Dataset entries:
○ ○ ○ ○ ○
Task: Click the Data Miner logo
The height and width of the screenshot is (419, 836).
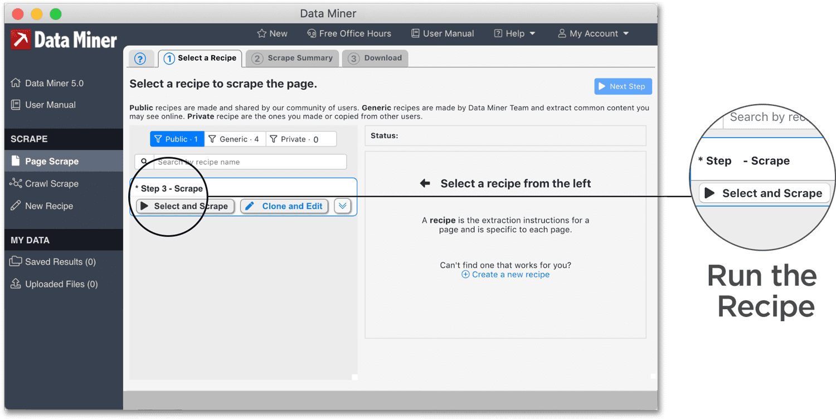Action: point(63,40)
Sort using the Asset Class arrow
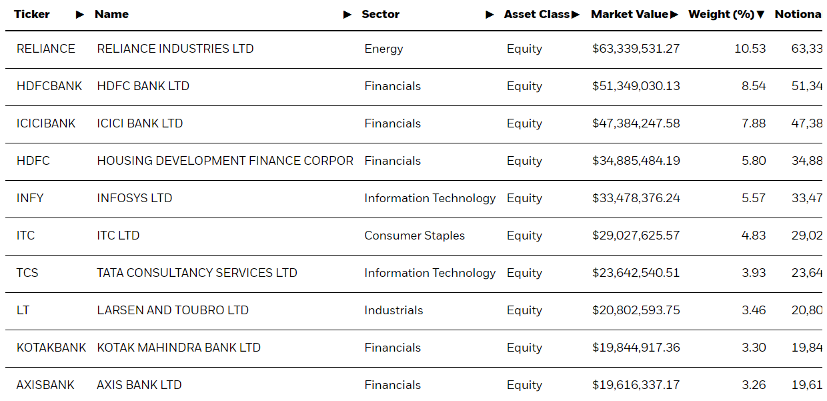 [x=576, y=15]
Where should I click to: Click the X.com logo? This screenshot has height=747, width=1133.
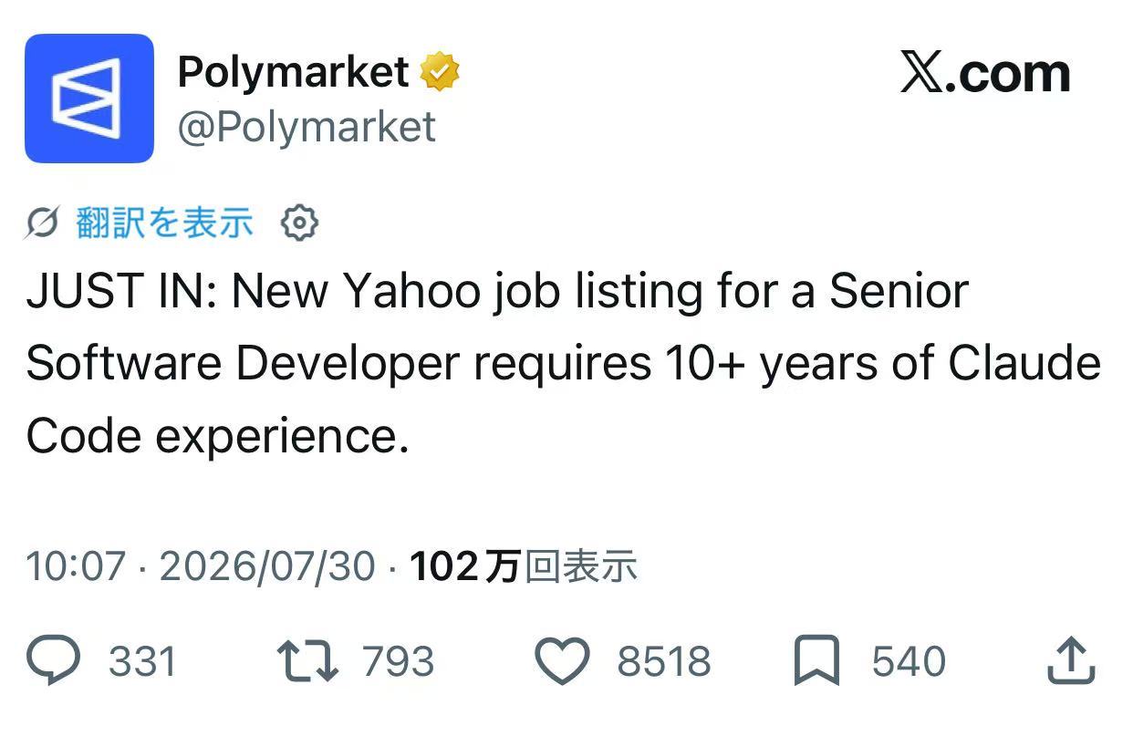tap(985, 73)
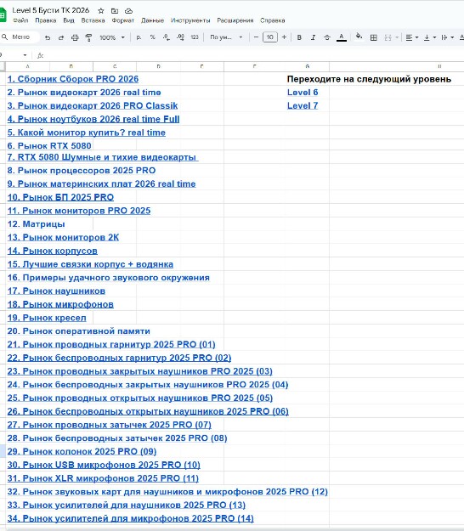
○ ○ ○ ○ ○
* [BRIEF]: Output all of the data exactly as it stands, minus any images.

* [YOUR SOLUTION]:
Task: Click the Data Miner logo
The height and width of the screenshot is (419, 836).
Action: point(63,40)
Sort using the Asset Class arrow
 [x=576, y=15]
Where should I click to: Click the X.com logo? This screenshot has height=747, width=1133.
tap(985, 73)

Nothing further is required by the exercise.